▶ _What is needed_:
Please format every line of the listing below as a numbered list, leaving out the blank lines.

▶ _The records_:
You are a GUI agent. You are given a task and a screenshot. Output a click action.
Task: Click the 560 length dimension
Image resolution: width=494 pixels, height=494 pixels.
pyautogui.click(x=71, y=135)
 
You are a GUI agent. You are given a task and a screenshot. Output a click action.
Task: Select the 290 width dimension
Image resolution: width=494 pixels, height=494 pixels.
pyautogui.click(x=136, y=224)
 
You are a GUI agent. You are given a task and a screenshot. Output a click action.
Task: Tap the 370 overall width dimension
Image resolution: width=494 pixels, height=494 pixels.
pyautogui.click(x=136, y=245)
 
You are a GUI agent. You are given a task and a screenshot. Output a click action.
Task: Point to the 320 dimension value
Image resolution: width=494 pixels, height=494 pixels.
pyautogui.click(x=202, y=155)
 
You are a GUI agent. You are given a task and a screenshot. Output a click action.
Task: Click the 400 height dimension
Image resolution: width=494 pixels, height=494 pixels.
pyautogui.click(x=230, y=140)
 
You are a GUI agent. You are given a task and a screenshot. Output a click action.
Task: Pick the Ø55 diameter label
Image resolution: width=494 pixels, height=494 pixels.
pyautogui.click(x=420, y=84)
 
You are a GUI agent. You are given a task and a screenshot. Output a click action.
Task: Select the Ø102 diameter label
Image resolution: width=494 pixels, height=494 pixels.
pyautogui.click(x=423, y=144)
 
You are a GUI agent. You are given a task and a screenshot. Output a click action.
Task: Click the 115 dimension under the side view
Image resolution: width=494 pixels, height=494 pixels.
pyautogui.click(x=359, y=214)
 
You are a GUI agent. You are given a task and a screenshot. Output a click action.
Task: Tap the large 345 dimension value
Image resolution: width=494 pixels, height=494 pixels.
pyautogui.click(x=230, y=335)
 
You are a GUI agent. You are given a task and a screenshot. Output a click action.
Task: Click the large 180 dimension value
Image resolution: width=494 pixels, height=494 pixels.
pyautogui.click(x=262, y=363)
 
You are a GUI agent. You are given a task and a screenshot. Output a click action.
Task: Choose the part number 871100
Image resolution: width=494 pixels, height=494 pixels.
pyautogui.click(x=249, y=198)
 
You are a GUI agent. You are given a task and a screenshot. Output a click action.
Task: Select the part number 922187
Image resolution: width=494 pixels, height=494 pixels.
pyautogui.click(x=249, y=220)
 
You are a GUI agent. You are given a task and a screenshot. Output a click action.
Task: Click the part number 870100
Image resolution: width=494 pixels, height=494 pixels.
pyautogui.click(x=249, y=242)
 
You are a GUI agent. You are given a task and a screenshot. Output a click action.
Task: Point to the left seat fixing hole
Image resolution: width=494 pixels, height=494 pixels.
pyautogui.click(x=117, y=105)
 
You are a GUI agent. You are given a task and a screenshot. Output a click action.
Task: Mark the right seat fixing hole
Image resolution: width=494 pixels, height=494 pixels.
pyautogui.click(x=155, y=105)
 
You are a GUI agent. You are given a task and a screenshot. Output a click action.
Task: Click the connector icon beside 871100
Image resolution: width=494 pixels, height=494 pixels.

▶ _Task result_:
1. You are a GUI agent. You are given a task and a screenshot. Output a click action.
2. Task: Click the 560 length dimension
3. Image resolution: width=494 pixels, height=494 pixels.
4. pyautogui.click(x=71, y=135)
5. You are a GUI agent. You are given a task and a screenshot. Output a click action.
6. Task: Select the 290 width dimension
7. Image resolution: width=494 pixels, height=494 pixels.
8. pyautogui.click(x=136, y=224)
9. You are a GUI agent. You are given a task and a screenshot. Output a click action.
10. Task: Tap the 370 overall width dimension
11. Image resolution: width=494 pixels, height=494 pixels.
12. pyautogui.click(x=136, y=245)
13. You are a GUI agent. You are given a task and a screenshot. Output a click action.
14. Task: Point to the 320 dimension value
15. Image resolution: width=494 pixels, height=494 pixels.
16. pyautogui.click(x=202, y=155)
17. You are a GUI agent. You are given a task and a screenshot. Output a click action.
18. Task: Click the 400 height dimension
19. Image resolution: width=494 pixels, height=494 pixels.
20. pyautogui.click(x=230, y=140)
21. You are a GUI agent. You are given a task and a screenshot. Output a click action.
22. Task: Pick the Ø55 diameter label
23. Image resolution: width=494 pixels, height=494 pixels.
24. pyautogui.click(x=420, y=84)
25. You are a GUI agent. You are given a task and a screenshot. Output a click action.
26. Task: Select the Ø102 diameter label
27. Image resolution: width=494 pixels, height=494 pixels.
28. pyautogui.click(x=423, y=144)
29. You are a GUI agent. You are given a task and a screenshot. Output a click action.
30. Task: Click the 115 dimension under the side view
31. Image resolution: width=494 pixels, height=494 pixels.
32. pyautogui.click(x=359, y=214)
33. You are a GUI agent. You are given a task and a screenshot. Output a click action.
34. Task: Tap the large 345 dimension value
35. Image resolution: width=494 pixels, height=494 pixels.
36. pyautogui.click(x=230, y=335)
37. You are a GUI agent. You are given a task and a screenshot. Output a click action.
38. Task: Click the large 180 dimension value
39. Image resolution: width=494 pixels, height=494 pixels.
40. pyautogui.click(x=262, y=363)
41. You are a GUI agent. You are given a task and a screenshot. Output a click action.
42. Task: Choose the part number 871100
43. Image resolution: width=494 pixels, height=494 pixels.
44. pyautogui.click(x=249, y=198)
45. You are a GUI agent. You are given a task and a screenshot. Output a click action.
46. Task: Select the part number 922187
47. Image resolution: width=494 pixels, height=494 pixels.
48. pyautogui.click(x=249, y=220)
49. You are a GUI agent. You are given a task and a screenshot. Output a click action.
50. Task: Click the part number 870100
51. Image resolution: width=494 pixels, height=494 pixels.
52. pyautogui.click(x=249, y=242)
53. You are a GUI agent. You are given a task and a screenshot. Output a click action.
54. Task: Point to the left seat fixing hole
55. Image resolution: width=494 pixels, height=494 pixels.
56. pyautogui.click(x=117, y=105)
57. You are a GUI agent. You are given a task and a screenshot. Output a click action.
58. Task: Mark the right seat fixing hole
59. Image resolution: width=494 pixels, height=494 pixels.
60. pyautogui.click(x=155, y=105)
61. You are a GUI agent. You are given a task and a screenshot. Output a click action.
62. Task: Click the connector icon beside 871100
63. Image resolution: width=494 pixels, height=494 pixels.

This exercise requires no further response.